A randomized trial of patients undergoing thoracoscopic surgery for advanced atrial fibrillation found that additional ganglionic plexus ablation was associated with significantly more periprocedural major bleeding, sinus node dysfunction and pacemaker implantation.
Patients in the ganglionic plexus ablation group also did not have improvements in rhythm outcomes.
Lead researcher Joris R. de Groot, MD, PhD, of the Academic Medical Center in Amsterdam, Netherlands, presented the results on May 5 during a late-breaking clinical trial session at the Heart Rhythm Society’s scientific sessions in San Francisco.
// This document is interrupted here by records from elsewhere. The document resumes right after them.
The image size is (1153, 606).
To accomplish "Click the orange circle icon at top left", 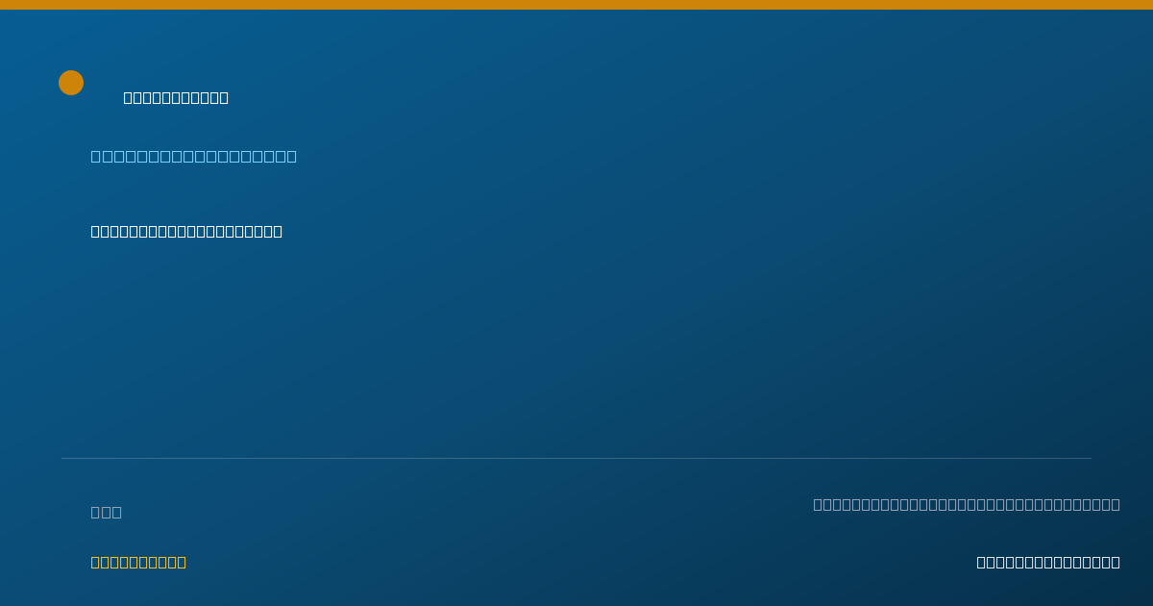I will click(71, 83).
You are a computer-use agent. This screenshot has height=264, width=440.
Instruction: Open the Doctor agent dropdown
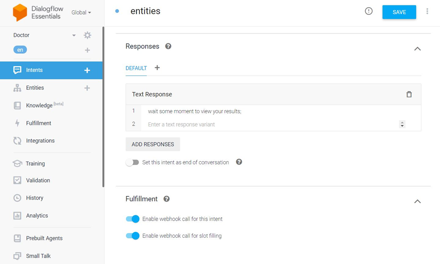click(x=74, y=35)
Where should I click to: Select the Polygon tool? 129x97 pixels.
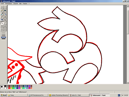pos(5,26)
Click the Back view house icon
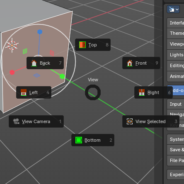Screen dimensions: 184x184 point(34,63)
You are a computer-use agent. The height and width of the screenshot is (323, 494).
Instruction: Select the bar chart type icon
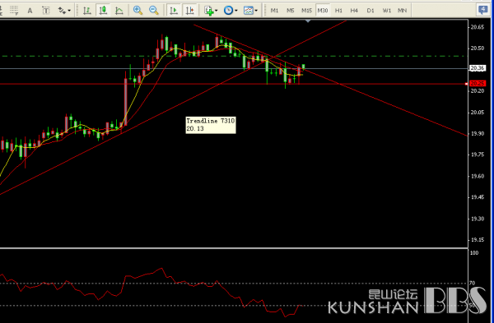tap(87, 11)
The study enrolled 240 patients with advanced atrial fibrillation who were subjected to pulmonary vein isolation if they had paroxysmal atrial fibrillation or pulmonary vein isolation plus a roof and trigone line if they had persistent atrial fibrillation. They were then randomized in a 1:1 ratio to receive ganglionic plexus ablation or no ablation.
The mean age of patients was 60 years old, while 73 percent were men. The mean duration of atrial fibrillation was 5.7 years, while 68 percent had an enlarged left atrium, 59 percent had persistent atrial fibrillation and 23 percent had previously failed catheter ablation.
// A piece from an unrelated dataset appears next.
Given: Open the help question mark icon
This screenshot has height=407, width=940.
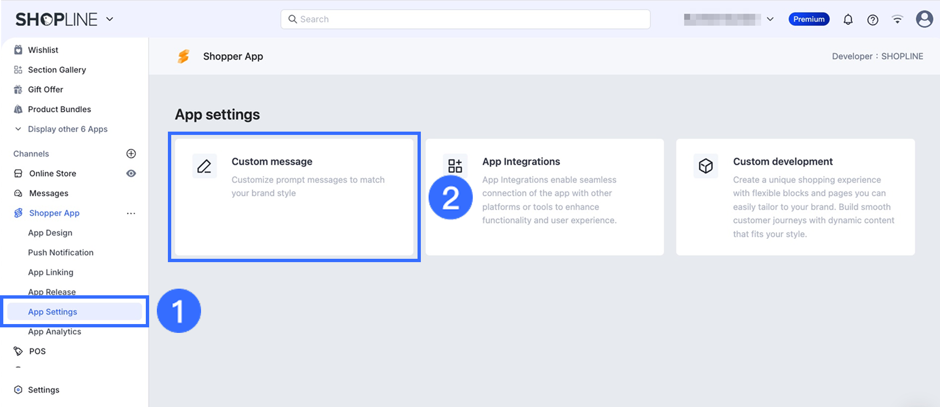Looking at the screenshot, I should pyautogui.click(x=873, y=19).
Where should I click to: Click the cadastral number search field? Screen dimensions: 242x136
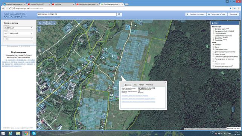(x=77, y=14)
In addition, the mean left atrial volume was 40 ml/m 2 in the ablation group and 41 ml/m 2 in the control group. The mean procedure time was 185 minutes and 168 minutes, respectively.
Patients were followed every three months for a year and given ECG’s and 24-hour Holters. After three months, all patients stopped taking antiarrhythmic drugs.
Major bleeding occurred in nine patients in the ablation group and no patients in the control group. Of the bleedings, eight were managed thoracoscopically. The other patient underwent a sternotomy.
After one year, four patients in the ablation group and no patients in the control group died. None of the deaths were related to the procedure, according to the researchers.
For patients with paroxysmal atrial fibrillation, the rates of freedom of atrial fibrillation occurrence at one year were 80.0 percent in the ablation group and 74.5 percent in the control group. For patients with persistent atrial fibrillation, the rates of freedom of atrial fibrillation occurrence at one year were 65.7 percent and 62.9 percent, respectively.
The researchers defined recurrence as any atrial arrhythmia lasting more than 30 seconds.
Further, clinically relevant sinus node dysfunction occurred in 12 patients in the ablation group and four patients in the control group. Three patients in the ablation group were implanted with pacemakers during admission to the hospital and three received pacemakers during the follow-up period. No patients in the control group needed a pacemaker.
Major procedure-related adverse events occurred in 18 percent of patients in ablation group and 8 percent of patients in the control group.
“We conclude that [ganglionic plexus ablation] should not be performed in this patient population,” de Groot said at a news conference. “These patients should be treated for their arrhythmia with pulmonary vein isolation and additional linear lines or any other lesions. But [ganglionic plexus ablation] should not be part of this.”